> Task directions
Print the lines below word for word, starting from the very first line and continuing through the line that contains "Age (10, 129)", with that line included.
start
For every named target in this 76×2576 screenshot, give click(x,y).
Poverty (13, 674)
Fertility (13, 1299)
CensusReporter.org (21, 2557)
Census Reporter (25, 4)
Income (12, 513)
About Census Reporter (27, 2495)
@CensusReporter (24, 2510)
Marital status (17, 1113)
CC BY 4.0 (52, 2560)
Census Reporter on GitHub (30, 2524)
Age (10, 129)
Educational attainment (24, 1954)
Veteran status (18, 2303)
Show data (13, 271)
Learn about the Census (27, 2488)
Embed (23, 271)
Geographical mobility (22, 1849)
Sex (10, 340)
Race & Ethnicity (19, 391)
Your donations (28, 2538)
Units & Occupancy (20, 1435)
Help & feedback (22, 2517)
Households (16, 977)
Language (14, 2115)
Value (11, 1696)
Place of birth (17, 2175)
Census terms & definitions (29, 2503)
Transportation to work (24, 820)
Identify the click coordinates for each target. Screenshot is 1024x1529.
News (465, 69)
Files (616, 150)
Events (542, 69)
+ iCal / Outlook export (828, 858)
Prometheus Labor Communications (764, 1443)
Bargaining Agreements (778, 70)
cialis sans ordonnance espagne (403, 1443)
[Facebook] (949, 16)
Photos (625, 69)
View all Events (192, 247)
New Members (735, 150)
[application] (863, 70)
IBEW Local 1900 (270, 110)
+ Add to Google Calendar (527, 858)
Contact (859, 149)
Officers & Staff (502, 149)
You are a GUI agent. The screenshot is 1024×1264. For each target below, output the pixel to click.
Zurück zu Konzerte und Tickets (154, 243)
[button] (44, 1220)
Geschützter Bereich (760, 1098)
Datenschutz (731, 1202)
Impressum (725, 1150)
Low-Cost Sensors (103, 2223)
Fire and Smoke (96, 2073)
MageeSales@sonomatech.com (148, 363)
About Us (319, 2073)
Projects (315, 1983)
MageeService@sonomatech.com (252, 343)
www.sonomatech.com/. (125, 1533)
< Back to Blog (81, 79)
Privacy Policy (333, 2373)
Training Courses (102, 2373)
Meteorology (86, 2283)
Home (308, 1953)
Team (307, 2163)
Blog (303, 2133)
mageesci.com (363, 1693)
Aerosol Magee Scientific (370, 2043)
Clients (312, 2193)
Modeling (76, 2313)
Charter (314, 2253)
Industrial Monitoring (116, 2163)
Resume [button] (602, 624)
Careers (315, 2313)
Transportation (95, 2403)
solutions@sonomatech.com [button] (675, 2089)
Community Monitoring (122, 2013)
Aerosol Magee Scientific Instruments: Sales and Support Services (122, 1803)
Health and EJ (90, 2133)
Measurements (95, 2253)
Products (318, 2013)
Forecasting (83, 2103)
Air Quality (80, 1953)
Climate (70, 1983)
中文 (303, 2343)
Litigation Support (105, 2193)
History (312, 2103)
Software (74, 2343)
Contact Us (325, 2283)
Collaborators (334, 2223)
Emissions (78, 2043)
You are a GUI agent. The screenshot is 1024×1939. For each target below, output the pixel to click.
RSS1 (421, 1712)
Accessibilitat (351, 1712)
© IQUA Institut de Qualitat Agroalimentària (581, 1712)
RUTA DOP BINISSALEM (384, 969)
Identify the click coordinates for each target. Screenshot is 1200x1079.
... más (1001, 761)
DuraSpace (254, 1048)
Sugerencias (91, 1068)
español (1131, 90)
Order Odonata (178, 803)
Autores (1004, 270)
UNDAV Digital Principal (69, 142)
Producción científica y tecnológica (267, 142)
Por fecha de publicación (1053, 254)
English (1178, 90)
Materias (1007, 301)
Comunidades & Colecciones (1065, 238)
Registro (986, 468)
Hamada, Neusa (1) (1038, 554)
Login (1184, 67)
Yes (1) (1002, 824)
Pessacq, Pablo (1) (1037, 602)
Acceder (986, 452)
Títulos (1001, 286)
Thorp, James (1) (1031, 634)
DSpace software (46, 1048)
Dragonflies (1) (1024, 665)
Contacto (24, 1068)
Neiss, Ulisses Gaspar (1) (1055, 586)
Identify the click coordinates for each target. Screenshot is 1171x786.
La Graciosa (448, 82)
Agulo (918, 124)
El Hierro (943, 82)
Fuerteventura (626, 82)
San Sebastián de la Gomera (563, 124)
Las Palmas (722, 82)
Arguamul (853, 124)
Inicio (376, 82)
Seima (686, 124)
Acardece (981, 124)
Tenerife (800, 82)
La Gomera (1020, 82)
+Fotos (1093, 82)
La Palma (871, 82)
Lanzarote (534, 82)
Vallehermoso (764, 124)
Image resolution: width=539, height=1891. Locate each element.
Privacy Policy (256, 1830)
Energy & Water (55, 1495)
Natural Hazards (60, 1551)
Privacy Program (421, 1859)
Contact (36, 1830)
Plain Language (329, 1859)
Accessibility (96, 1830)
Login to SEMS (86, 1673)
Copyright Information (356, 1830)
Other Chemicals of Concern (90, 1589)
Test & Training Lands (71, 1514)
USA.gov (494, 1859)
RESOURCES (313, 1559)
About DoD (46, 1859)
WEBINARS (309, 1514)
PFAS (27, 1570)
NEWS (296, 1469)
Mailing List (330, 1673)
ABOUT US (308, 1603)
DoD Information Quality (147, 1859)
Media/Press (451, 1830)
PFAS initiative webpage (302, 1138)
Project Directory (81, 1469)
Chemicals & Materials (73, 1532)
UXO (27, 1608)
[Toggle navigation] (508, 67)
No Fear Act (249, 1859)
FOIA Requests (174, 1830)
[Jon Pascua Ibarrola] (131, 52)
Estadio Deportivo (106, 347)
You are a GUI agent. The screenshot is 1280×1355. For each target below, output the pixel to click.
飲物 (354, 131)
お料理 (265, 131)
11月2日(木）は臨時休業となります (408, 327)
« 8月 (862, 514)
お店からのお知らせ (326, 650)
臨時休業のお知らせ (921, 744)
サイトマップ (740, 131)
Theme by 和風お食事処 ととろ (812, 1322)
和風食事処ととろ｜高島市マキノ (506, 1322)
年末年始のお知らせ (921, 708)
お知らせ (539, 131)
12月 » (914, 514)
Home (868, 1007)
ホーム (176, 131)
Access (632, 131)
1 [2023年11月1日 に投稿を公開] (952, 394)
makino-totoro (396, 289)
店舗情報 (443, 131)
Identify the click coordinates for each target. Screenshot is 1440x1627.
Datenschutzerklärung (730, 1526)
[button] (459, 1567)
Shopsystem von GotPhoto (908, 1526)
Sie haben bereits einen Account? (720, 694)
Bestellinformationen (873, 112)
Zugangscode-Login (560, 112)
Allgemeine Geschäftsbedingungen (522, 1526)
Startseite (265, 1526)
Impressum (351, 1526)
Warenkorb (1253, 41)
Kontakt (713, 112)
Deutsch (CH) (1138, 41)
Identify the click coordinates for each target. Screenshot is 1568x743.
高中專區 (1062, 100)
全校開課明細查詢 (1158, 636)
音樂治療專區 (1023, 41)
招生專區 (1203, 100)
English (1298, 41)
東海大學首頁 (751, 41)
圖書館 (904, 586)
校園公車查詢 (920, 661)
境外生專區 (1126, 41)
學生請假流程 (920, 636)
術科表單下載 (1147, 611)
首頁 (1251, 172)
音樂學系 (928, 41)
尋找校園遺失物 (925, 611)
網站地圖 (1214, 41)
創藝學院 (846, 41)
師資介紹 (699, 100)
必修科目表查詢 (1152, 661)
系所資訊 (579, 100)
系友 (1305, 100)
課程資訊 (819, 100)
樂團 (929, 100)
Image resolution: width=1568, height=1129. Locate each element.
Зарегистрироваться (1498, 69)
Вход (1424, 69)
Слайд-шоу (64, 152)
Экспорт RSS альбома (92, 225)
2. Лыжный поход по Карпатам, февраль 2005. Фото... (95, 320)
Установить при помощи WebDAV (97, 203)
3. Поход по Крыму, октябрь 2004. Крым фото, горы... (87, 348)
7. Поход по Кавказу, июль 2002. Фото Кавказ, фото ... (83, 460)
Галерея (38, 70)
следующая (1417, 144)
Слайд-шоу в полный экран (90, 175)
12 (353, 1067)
end
> Written answer
For every named target in this 76×2576 screenshot, give click(x,y).
Poverty (13, 674)
Fertility (13, 1299)
CensusReporter.org (21, 2557)
Census Reporter (25, 4)
Income (12, 513)
About Census Reporter (27, 2495)
@CensusReporter (24, 2510)
Marital status (17, 1113)
CC BY 4.0 (52, 2560)
Census Reporter on GitHub (30, 2524)
Age (10, 129)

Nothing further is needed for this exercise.